▸ Column · Modern grounded comic — Nolan Grayson answering reader mail as the mild-mannered Earth author hiding the Viltrumite
OMNI-MAN replies.
Replied to by Omni-Man, with a rebuttal from Homelander.
The letter
My partner Marcus picked up a bit about six weeks ago: he answers every single question I ask with "that's above my pay grade." Everything. "Did you defrost the chicken?" "Are you in love with me?" "Are you having a stroke right now?" The first two days I laughed so hard I'm pretty sure I'm the reason it never died. Now he does it to my mother, to his coworkers on speakerphone, and — true story — to the landlord during a conversation about an actual gas leak. When I tell him the bit's over, he says "that's above my pay grade," and I lose the will to be mad because it's STILL a little funny and he knows it. How do I kill a joke when my own laughter keeps voting to renew it?
Omni-Man replies
You came to me about a joke. I will not pretend it is one. A bit is harmless for as long as it stays a bit — six weeks in, this has stopped being a punchline and become a door he closes so he never has to stand inside a sentence and mean it. Notice what you told me without noticing. "Are you in love with me?" received the same coin as the chicken in the freezer. Think about that. He found the one phrase that lets him be present nowhere and answerable for nothing, and your laugh is what pays him to keep it. I spent five hundred years certain that deflection was control. I taught my own son strength and called it love, and he learned exactly what I showed him — people believe what you make habitual in front of them. So let the joke run its course; jokes are mortal. But the next time you ask him whether he loves you, do not let him answer in character. Make him answer as a man, to your face. If he cannot — that was never a joke.
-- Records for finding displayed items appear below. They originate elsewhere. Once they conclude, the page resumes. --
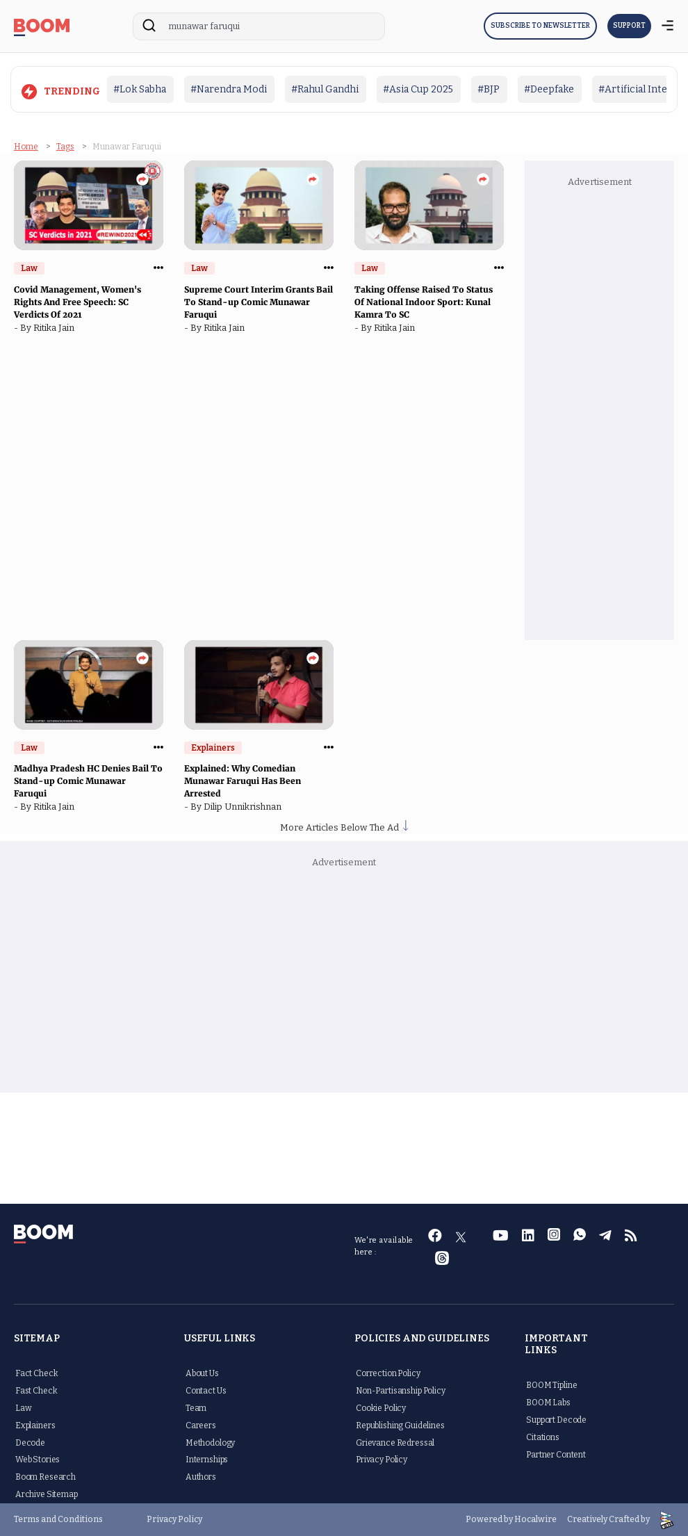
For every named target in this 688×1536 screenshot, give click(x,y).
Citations (542, 1437)
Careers (201, 1425)
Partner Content (556, 1455)
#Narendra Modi (228, 89)
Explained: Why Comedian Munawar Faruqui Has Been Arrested (242, 781)
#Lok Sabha (139, 89)
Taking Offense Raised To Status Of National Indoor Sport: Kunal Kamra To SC (423, 302)
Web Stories (37, 1459)
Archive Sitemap (46, 1494)
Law (23, 1408)
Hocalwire (535, 1519)
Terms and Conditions (58, 1519)
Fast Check (36, 1391)
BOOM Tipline (551, 1385)
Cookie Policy (381, 1408)
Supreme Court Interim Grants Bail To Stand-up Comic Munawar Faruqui (258, 302)
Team (196, 1408)
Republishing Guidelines (400, 1425)
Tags (65, 147)
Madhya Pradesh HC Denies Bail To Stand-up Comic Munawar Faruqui (88, 781)
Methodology (210, 1443)
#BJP (488, 89)
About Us (202, 1373)
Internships (207, 1459)
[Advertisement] (607, 412)
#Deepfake (549, 89)
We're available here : (383, 1246)
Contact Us (206, 1391)
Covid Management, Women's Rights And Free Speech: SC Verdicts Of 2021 (77, 302)
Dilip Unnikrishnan (245, 806)
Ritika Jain (56, 327)
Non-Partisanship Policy (400, 1391)
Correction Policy (388, 1373)
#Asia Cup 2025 (418, 89)
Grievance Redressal (395, 1443)
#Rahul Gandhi (325, 89)
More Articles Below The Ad (344, 827)
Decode (30, 1443)
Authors (201, 1477)
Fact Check (36, 1373)
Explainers (35, 1425)
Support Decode (556, 1420)
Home (26, 147)
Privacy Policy (381, 1459)
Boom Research (45, 1477)
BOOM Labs (548, 1402)
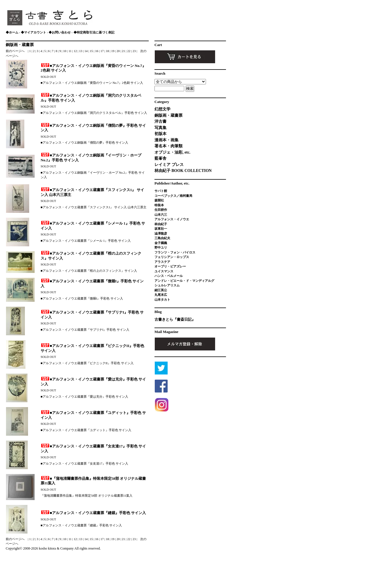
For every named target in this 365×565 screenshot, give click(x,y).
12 (76, 51)
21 (124, 51)
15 (92, 51)
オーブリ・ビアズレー (170, 266)
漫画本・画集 (166, 140)
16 (97, 51)
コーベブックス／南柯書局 (173, 195)
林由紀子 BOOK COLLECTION (183, 170)
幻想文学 (162, 109)
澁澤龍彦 (162, 233)
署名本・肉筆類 (168, 146)
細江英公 (160, 290)
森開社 (159, 200)
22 (129, 51)
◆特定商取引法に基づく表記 (94, 32)
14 (86, 51)
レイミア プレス (169, 164)
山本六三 (160, 214)
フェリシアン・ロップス (171, 257)
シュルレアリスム (167, 285)
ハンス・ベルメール (168, 275)
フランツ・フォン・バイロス (174, 252)
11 (70, 51)
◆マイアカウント (33, 32)
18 (108, 51)
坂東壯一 (160, 228)
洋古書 (160, 121)
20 (118, 51)
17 (102, 51)
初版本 (160, 134)
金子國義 (160, 243)
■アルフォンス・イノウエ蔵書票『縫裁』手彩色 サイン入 (93, 513)
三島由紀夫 (162, 238)
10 (65, 51)
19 (113, 51)
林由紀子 (160, 224)
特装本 (159, 205)
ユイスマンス (163, 271)
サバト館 (160, 191)
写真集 (160, 128)
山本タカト (162, 299)
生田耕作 (160, 209)
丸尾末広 (160, 294)
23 (135, 51)
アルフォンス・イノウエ (171, 219)
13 (81, 51)
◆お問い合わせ (60, 32)
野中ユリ (160, 247)
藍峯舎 (160, 158)
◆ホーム (12, 32)
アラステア (162, 261)
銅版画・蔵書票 (20, 45)
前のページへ (15, 51)
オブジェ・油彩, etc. (172, 152)
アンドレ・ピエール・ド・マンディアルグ (184, 280)
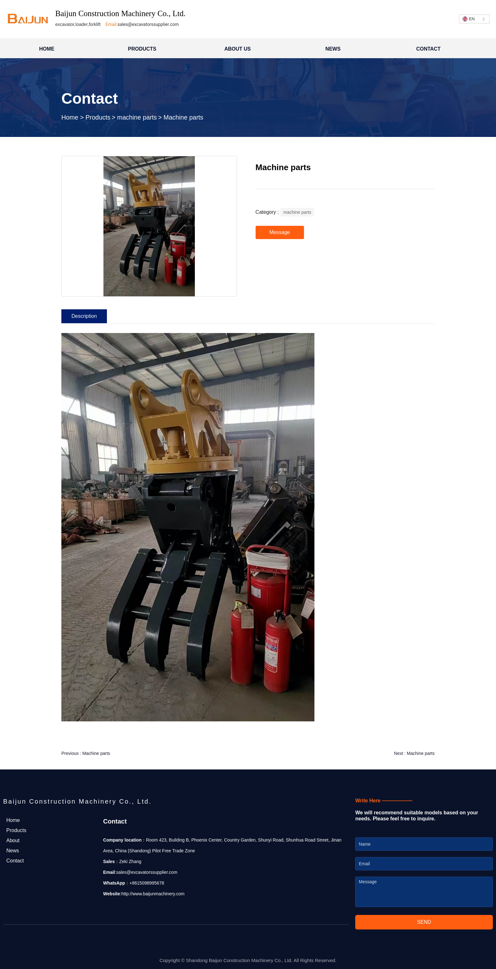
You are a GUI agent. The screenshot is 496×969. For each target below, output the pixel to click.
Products (97, 117)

That was the truth, told sideways, so neither of you would have to hear it.
— Omni-Man
Homelander weighs in
Leave it to Nolan to read a freezer joke and deliver a graveside eulogy. It's not a wall, Grayson — it's a leash, and the lady's holding the wrong end. Marcus isn't hiding, sweetheart. He's performing, and you're the whole stadium. The bit doesn't survive on his nerve; it survives on your laugh. Stop clapping. Go flat. Watch how fast the material dies when the audience leaves. That's the lever, and it's cleaner than making the poor man recite his feelings on command. ...Though I'll admit, I know a guy who can't drop the smile either. Terrified of what's under it. Don't marry that.